YOUR TASK
When you reach the line in the data below that contains "[Manage notifications] (1365, 2560)", please start repeating lines exactly, and stop after the line that contains "ನೆರವಾಗಿ (741, 139)", repeating nothing else.

RECORDS SUPPLIED
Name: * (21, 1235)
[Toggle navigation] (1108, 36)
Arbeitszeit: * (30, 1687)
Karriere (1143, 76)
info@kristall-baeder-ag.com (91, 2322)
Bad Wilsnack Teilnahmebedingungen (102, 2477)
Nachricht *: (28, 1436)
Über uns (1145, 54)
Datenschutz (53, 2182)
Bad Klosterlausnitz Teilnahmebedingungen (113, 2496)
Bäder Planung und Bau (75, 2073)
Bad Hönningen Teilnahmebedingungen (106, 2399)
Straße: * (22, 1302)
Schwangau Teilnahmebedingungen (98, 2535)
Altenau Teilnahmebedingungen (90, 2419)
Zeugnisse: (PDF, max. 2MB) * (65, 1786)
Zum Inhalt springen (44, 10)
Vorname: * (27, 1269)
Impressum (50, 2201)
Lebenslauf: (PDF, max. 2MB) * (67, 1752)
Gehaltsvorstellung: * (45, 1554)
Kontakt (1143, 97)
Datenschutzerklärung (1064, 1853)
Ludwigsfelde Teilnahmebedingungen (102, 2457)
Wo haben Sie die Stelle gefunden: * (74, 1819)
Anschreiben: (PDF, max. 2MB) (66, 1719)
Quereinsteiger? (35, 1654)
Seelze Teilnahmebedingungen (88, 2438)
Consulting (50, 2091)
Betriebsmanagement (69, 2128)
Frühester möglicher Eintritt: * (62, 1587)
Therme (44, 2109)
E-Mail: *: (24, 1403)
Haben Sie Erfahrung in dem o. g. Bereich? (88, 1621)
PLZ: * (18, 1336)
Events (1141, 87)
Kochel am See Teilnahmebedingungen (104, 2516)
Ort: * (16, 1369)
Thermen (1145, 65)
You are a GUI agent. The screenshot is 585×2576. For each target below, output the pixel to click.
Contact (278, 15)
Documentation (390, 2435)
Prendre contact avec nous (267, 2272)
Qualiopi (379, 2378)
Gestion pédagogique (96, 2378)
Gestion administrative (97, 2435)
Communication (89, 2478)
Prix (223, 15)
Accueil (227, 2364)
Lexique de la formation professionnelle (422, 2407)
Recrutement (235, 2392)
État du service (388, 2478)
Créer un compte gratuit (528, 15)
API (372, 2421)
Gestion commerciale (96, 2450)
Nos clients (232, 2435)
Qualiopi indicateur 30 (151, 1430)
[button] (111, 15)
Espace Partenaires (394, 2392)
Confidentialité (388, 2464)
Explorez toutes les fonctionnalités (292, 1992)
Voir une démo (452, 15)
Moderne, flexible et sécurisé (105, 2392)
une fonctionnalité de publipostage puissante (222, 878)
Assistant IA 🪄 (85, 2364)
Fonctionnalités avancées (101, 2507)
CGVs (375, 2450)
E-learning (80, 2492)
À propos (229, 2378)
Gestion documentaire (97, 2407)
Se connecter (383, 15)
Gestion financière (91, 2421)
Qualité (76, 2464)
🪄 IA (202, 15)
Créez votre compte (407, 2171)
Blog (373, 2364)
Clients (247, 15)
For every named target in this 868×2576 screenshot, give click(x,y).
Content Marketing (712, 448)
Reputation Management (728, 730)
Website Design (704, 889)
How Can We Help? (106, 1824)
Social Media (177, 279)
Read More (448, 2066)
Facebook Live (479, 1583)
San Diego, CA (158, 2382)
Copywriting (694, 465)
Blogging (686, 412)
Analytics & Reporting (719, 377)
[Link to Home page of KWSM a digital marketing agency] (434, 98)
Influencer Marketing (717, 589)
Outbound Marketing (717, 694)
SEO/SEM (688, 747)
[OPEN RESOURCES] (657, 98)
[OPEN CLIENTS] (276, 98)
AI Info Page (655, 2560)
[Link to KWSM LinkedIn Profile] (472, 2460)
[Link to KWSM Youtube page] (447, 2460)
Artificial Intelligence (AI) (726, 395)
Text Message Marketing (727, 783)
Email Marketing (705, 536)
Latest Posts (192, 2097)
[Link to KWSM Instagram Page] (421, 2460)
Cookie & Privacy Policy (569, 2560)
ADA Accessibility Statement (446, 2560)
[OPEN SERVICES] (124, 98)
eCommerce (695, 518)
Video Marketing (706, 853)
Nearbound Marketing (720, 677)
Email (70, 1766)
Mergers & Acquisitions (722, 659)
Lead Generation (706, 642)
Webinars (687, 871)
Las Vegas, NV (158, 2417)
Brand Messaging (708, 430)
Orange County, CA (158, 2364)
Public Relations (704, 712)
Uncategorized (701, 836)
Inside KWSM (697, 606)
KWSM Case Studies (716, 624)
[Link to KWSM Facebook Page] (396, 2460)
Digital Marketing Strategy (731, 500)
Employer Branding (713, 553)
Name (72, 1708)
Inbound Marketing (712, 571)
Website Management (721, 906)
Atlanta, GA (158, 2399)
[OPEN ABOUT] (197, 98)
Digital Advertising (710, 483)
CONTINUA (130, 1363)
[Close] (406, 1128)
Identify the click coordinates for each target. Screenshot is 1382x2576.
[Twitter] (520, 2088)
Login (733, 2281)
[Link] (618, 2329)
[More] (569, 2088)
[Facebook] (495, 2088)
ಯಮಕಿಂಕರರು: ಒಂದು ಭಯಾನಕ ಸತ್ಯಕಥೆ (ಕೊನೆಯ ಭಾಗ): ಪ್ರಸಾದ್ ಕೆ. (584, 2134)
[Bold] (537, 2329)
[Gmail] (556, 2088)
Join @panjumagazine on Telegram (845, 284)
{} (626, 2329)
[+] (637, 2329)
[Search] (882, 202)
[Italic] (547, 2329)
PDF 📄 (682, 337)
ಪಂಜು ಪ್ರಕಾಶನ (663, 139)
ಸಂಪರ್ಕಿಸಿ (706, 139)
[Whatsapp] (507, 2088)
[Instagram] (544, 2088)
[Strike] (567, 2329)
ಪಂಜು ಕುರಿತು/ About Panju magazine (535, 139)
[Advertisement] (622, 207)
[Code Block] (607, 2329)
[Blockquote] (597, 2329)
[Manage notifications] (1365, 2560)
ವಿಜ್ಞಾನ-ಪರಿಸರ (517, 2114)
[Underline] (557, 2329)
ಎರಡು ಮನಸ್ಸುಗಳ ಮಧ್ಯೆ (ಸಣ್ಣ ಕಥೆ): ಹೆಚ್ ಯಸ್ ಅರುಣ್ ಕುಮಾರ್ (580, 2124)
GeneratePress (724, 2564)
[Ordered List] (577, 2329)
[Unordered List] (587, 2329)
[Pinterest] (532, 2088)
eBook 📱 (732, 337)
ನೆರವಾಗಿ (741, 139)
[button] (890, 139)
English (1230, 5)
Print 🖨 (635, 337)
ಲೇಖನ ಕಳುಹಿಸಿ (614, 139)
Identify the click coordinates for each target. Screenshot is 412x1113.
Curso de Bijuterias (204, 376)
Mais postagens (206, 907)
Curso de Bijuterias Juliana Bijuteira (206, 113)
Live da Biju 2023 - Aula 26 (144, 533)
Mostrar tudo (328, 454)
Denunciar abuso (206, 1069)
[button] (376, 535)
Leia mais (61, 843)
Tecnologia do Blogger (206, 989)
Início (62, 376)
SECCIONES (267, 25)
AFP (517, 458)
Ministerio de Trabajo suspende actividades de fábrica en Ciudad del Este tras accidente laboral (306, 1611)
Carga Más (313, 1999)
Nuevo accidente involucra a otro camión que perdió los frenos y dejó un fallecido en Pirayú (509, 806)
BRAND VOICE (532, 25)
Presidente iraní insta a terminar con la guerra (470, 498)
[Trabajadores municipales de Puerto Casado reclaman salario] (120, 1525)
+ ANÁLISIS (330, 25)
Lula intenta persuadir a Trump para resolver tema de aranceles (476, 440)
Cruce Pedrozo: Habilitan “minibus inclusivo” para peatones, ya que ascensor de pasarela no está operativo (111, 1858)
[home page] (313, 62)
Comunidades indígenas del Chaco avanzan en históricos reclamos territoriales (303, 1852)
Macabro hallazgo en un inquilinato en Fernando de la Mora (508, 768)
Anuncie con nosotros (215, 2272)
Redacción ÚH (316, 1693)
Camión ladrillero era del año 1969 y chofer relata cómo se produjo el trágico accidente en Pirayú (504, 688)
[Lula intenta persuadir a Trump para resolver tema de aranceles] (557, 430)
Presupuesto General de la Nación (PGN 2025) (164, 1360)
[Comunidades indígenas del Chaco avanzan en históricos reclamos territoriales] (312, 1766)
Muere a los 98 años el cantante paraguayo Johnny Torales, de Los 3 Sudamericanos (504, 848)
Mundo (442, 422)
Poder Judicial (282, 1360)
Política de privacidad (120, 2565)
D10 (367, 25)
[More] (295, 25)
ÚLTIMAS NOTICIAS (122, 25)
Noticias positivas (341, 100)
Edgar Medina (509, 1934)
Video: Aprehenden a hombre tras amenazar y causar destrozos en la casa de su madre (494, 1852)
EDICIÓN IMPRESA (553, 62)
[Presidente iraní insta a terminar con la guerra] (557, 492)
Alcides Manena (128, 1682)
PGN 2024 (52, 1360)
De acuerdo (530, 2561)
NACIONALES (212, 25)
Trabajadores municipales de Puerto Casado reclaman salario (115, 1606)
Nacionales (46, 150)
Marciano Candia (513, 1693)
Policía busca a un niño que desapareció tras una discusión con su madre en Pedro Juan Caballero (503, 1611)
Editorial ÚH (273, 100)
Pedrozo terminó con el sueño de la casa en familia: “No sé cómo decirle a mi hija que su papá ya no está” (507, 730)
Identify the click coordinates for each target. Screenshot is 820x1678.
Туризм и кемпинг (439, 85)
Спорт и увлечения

RESPONSE TO THE EXERCISE
[Manage notifications] (1365, 2560)
ವಿಜ್ಞಾನ-ಪರಿಸರ (517, 2114)
[Underline] (557, 2329)
ಎರಡು ಮನಸ್ಸುಗಳ ಮಧ್ಯೆ (ಸಣ್ಣ ಕಥೆ): ಹೆಚ್ ಯಸ್ ಅರುಣ್ ಕುಮಾರ್ (580, 2124)
GeneratePress (724, 2564)
[Ordered List] (577, 2329)
[Unordered List] (587, 2329)
[Pinterest] (532, 2088)
eBook 📱 (732, 337)
ನೆರವಾಗಿ (741, 139)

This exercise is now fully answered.